Five-Ring Circus

BBC America’s Going for Gold Is a Moving Tale of Triumph Over Hardship. I Hope Nobody at NBC Sees It.

Going for Gold—The ’48 Games
Matt Smith (left) and Sam Hoare in BBC America’s Going for Gold.

Photo by Laurence Cendrowicz/BBC America.

Going for Gold—The ’48 Games, which airs Wednesday night on BBC America, is a sort of Chariots of Fire with rowboats. It tells the story of Bert Bushnell (Matt Smith, better known these days as the Eleventh Doctor) and Dickie Burnell (Sam Hoare), who represented Great Britain in the double sculls event at the 1948 London Olympics.

Bert and Dickie were a chalk-and-cheese pair. Bert, the middle-class son of a boat builder, is unimposing and bespectacled; Dickie, a former captain of boats at Eton and an Oxford blue, is a perfect specimen, confident and accomplished.
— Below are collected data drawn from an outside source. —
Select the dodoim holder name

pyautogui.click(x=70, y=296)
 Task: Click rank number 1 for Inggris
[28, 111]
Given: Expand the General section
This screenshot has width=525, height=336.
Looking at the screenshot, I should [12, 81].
Bert rides a bike; Dickie drives a luxury motor. They’re brought together just five weeks before the games by Jack Beresford (James Frain), who medaled in five consecutive Olympics and won gold in front of Hitler at the 1936 Berlin Games. Beresford is a man with a vision of a meritocratic Olympic team, in which the best rowers are paired together, even if that means Dickie must ditch his longtime boat mate and Bert must put up with a toff in the front seat.
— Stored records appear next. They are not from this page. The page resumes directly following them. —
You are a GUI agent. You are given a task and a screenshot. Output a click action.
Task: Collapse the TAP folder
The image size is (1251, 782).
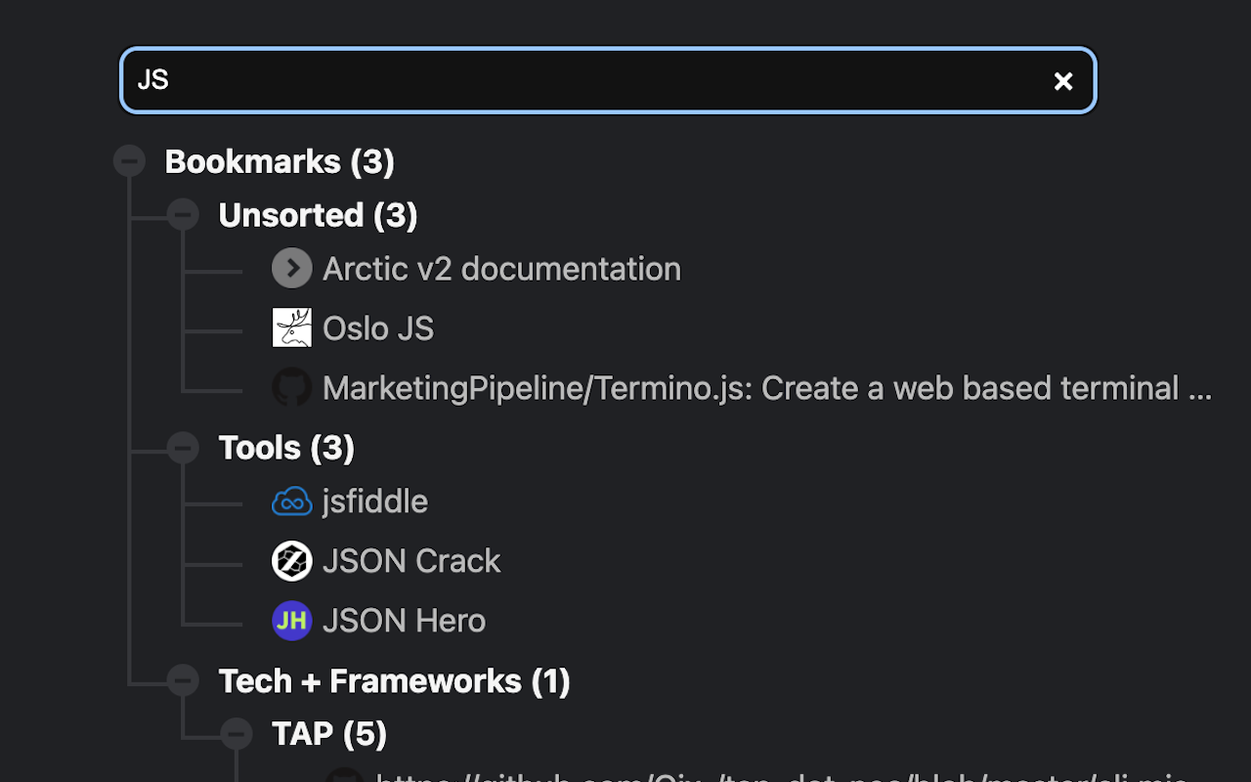pos(237,733)
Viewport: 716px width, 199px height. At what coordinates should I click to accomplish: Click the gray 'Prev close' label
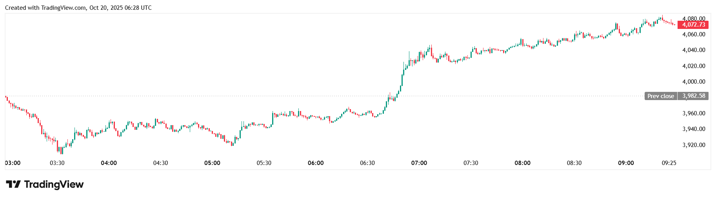[x=660, y=96]
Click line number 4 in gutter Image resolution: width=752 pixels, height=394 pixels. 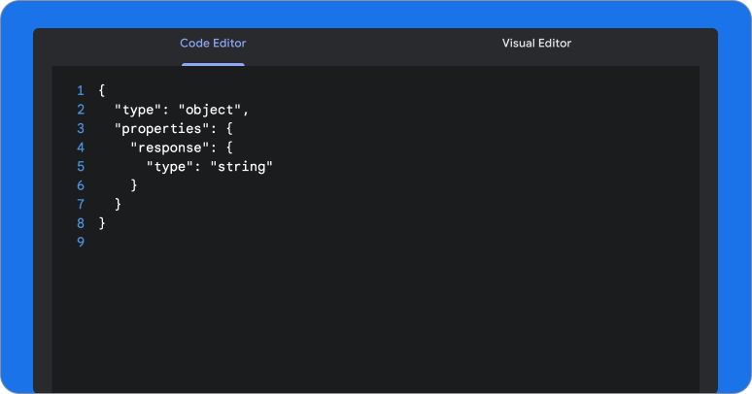point(81,148)
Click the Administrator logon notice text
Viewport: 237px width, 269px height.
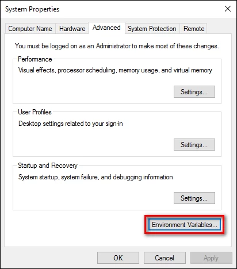coord(117,46)
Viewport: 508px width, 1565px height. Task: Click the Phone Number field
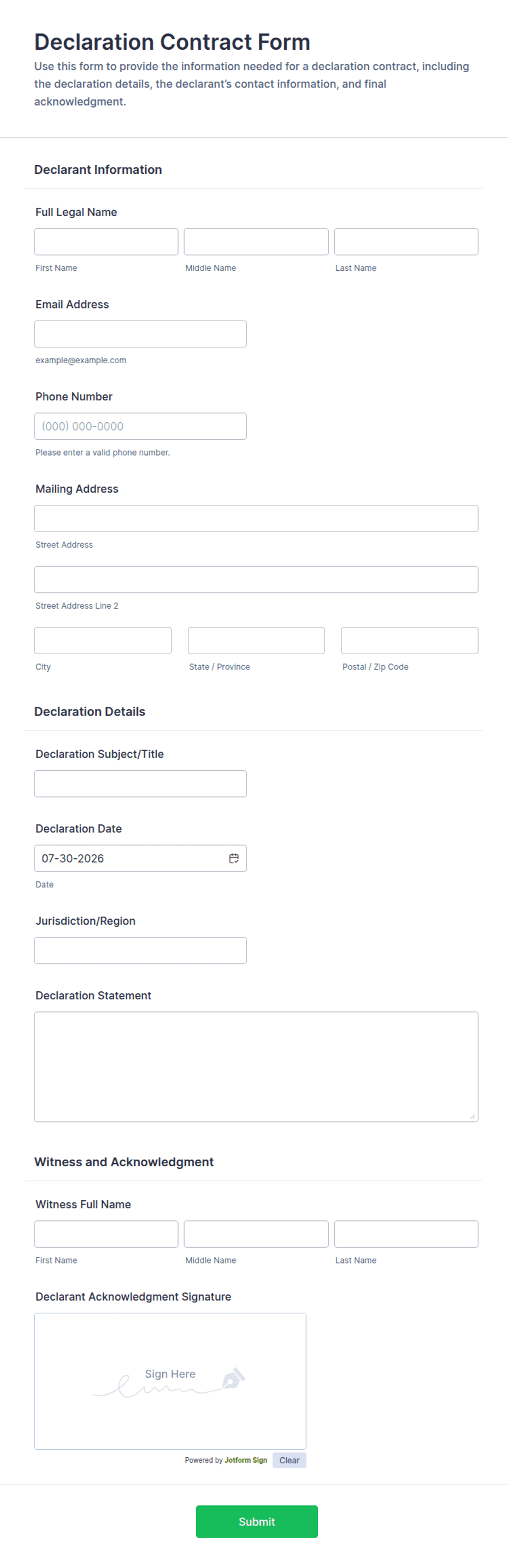140,426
Although Going for Gold includes the requisite number of training montages, writer William Ivory has focused the five stages of the sporting biopic—conflict, insight, reconciliation, setback, triumph—on the class conflict between the two leads rather than competition with other nationalities. Bert is driven by a nonstop series of personal insults—although he will represent his country in the Olympics, he is forbidden from entering the rowing team’s Leander Club headquarters through the front door, because he isn’t a member. The pair’s big breakthrough comes after a blazing row, in which Dickie tells Bert: “Rather than blaming the silver spoon you forever see in my mouth, you [should] take a look at the chip on your own shoulder. And ask yourself, honestly, whether it and blind ambition are really enough in themselves to make a good oarsman.” It’s the worst dialogue of the movie, but at least thereafter we’re spared more studies in contrast between the two men’s status and circumstances.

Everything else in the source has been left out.